— TASK —
Each entry should be duplicated verbatim; its pictures should not be.

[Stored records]
※ ※ ※
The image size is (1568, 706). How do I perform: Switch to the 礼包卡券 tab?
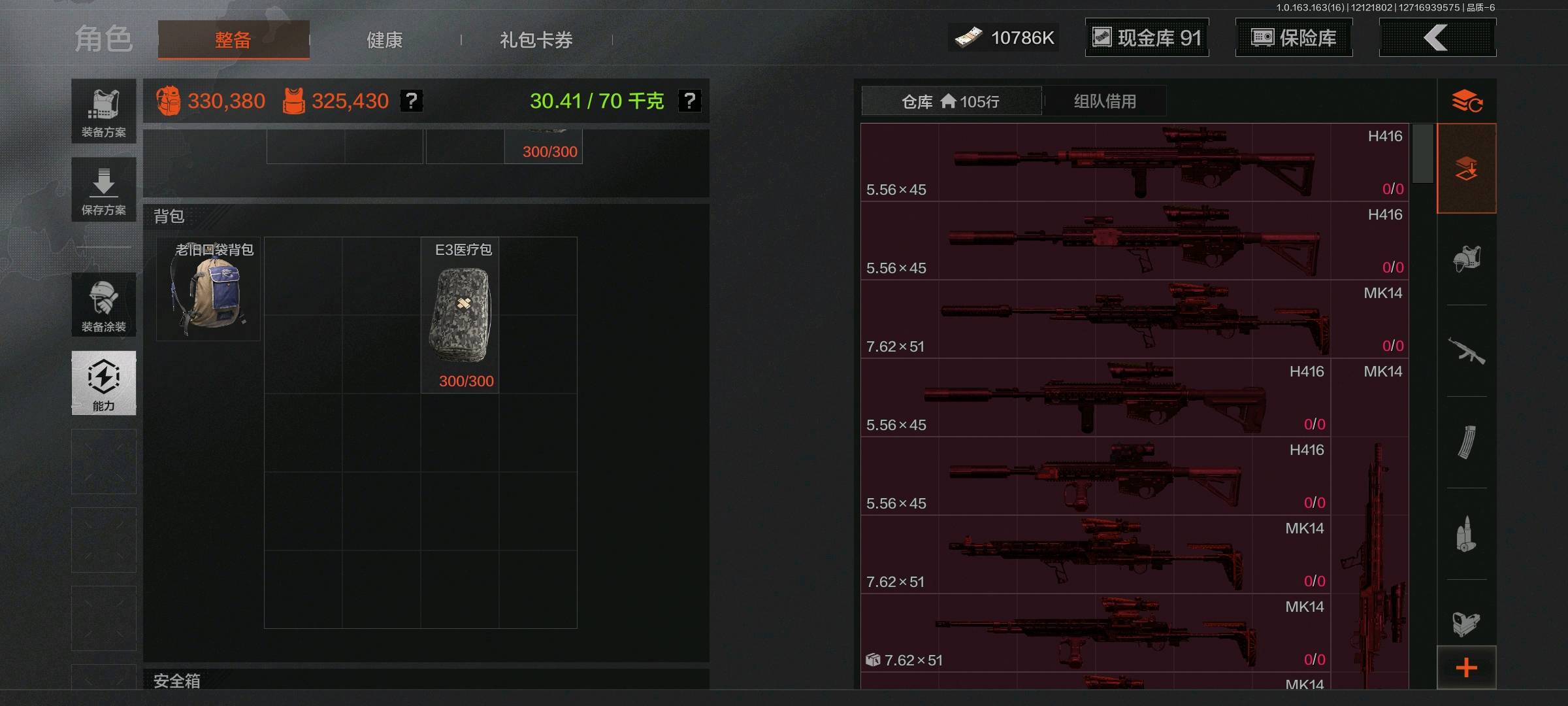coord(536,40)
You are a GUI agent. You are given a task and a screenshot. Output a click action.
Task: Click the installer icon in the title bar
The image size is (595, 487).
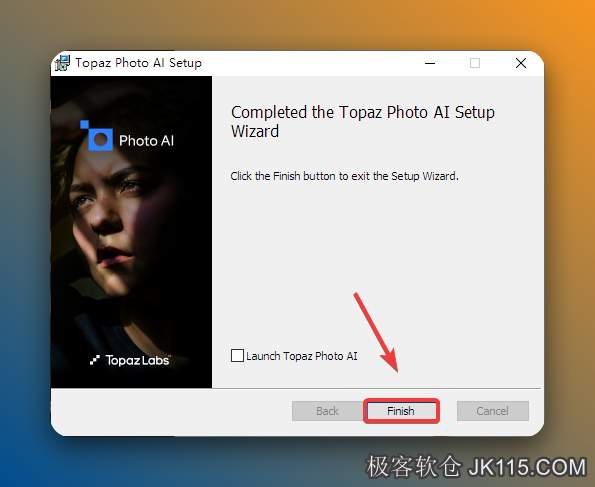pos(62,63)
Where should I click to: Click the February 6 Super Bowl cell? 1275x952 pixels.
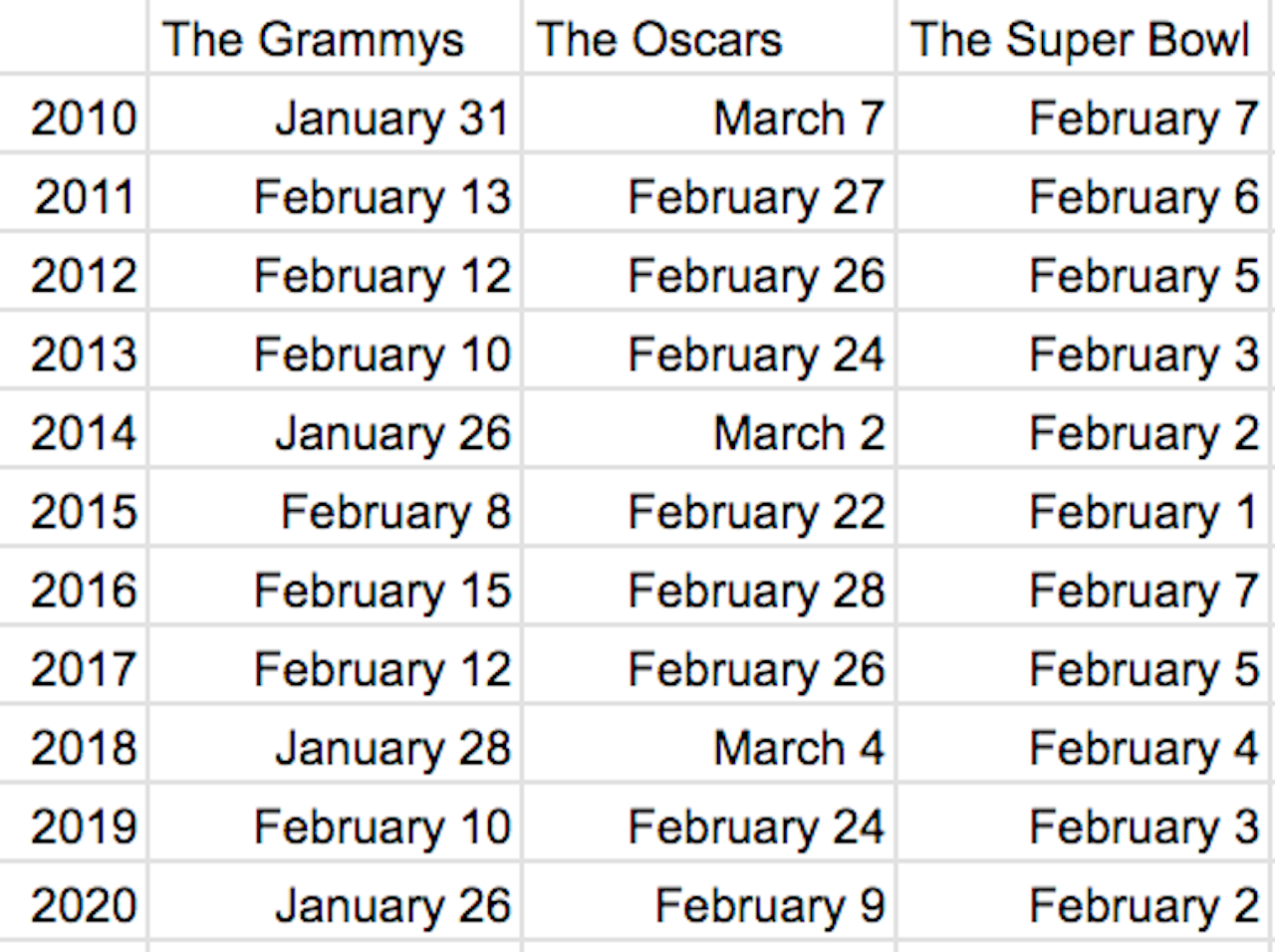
※ ※ ※
— REPLY TO THE TASK —
The image size is (1568, 706). How do I perform: Switch to the 礼包卡券 tab?
coord(536,40)
You are a GUI agent. You are given a task and a screenshot. Output a click action.
Task: Click the installer icon in the title bar
The image size is (595, 487).
pos(62,63)
Where should I click to: Click the February 6 Super Bowl cell? 1275x952 pixels.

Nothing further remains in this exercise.